78 points | by mooreds 4 hours ago

7 comments

  • matthewpick 15 minutes ago

    Hackathons can be a blast. That said, it usually takes extra effort to productionize-a-thing after the initial hackathon effort.

    Hope to see a follow-up post on what was built!

    • deedubaya 1 hour ago

      I’m glad to see conferences like this exist. It creates dedicated space for these focuses and the people who care passionately about them.

      • aaronbrethorst 2 hours ago

        The actual Ruby for Good website has more information: https://rubyforgood.org/

        • coolThingsFirst 40 minutes ago

          Why does Ruby still have this artisinal aura to it, never seen C/C++ For Good gathering.

          • gobdovan 18 minutes ago

            I think it's the community. As an outsider watching a friend who is deeply involved with the Ruby ecosystem, I am in awe of the support they get even for small, artisanal-seeming projects from other devs in the community. I've seen them become a better a developer simply by showing up to conferences, talking to other maintainers and participating in the community.

            • shevy-java 30 minutes ago

              I would not know, but I also do not think that an event xyz in one place at time, reflects all of a community either. So I could not tell you what the people there do; probably they want to socialize. I think creating and maintaining high quality project would be much more important but maybe that's just me. All the main drivers in ruby, have been written ages ago really - rails, _why the lucky stiff, even the old "Learn to program" tutorial from Chris Pine and so forth. That is not to say that no innovation has happened since then, of course, but it seems the peak days are really far, far behind now ...

              Ruby is still a great programming language, but it really needs to intensify the effort to get out of the pit-of-decline.

              • isityettime 21 minutes ago

                > Ruby is still a great programming language, but it really needs to intensify the effort to get out of the pit-of-decline.

                The languages that have supplanted it haven't succeeded by being excellent. If excellence won't do it, what should "Ruby" do?

            • dyeje 1 hour ago

              I volunteered a few years ago and had a great experience.

              • shevy-java 33 minutes ago

                > an annual event happening this year in the Washington DC area where programmers from all over the globe get together over a long weekend to build and contribute to projects that help our communities

                Or, just write code for a project - and add useful documentation to it. This is probably more relevant than overpriced hackathons.

                • rdevilla 2 hours ago

                  The only programming language I know of that is obsessed with trumpeting its own moral virtue. "Matz is nice so we are nice," "Ruby for good," dragging DHH, etc.

                  Meanwhile the Ruby Central and whytheluckystiff debacles show it to be anything but.

                  • jnovek 58 minutes ago

                    _why’s disappearance from the scene was 17 years ago at this point. I don’t think the Ruby community you’re talking about exists anymore.

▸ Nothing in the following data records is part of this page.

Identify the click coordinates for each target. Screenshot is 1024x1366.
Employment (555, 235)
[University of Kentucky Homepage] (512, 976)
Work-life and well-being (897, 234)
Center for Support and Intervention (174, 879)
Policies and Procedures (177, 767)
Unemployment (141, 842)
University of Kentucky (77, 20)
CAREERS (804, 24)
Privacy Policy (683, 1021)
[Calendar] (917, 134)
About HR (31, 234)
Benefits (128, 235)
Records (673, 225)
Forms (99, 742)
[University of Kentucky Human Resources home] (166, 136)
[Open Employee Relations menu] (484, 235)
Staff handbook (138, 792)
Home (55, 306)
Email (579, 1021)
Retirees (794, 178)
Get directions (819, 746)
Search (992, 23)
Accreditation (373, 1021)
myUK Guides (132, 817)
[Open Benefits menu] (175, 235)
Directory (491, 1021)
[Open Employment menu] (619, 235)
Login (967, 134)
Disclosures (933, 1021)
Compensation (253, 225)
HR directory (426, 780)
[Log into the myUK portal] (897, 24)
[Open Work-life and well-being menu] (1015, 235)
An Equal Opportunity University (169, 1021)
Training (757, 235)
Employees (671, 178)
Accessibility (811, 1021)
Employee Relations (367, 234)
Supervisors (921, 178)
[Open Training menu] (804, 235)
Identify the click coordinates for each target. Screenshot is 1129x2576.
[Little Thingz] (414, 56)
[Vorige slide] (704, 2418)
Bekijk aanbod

                    • the_gastropod 57 minutes ago

                      Dude, what? Is it the MINASWAN acronym that's the problem or? If that's "trumpeting moral virtue", I can think of lots of programming languages that trumpet their moral virtue:

                      Let's check out the Rust Code of Conduct (https://rust-lang.org/policies/code-of-conduct/):

                      "Please be kind and courteous. There’s no need to be mean or rude."

                      "We are committed to providing a friendly, safe and welcoming environment for all, regardless of level of experience, gender identity and expression, sexual orientation, disability, personal appearance, body size, race, ethnicity, age, religion, nationality, or other similar characteristic."

                      Seems pretty morally virtuous, no?

                      How 'bout Gleam... Right on their home page (https://gleam.run):

                      "As a community, we want to be friendly too. People from around the world, of all backgrounds, genders, and experience levels are welcome and respected equally. See our community code of conduct for more.

                      Black lives matter. Trans rights are human rights. No nazi bullsh*t."

                      Seems morally virtuous, too!

                      Also also: what does the "whytheluckystiff debacle" have to do with any of this?! Also also also: _why was pretty much the first prominent "dragger" of dhh. Man was an innovator.

                      • b65e8bee43c2ed0 27 minutes ago

                        >Seems pretty morally virtuous, no?

                        CoC is blatantly a tool for a certain kind of folx to evict those hostile or indifferent to their ideology from the governance and replace them with more useless eaters. happened time and time again, always with vague hand-wringly accusations of CoC violation.

                        and in the end, the funding those projects receive are no longer being used for development but for pet causes of the now ruling folx, and we all lose.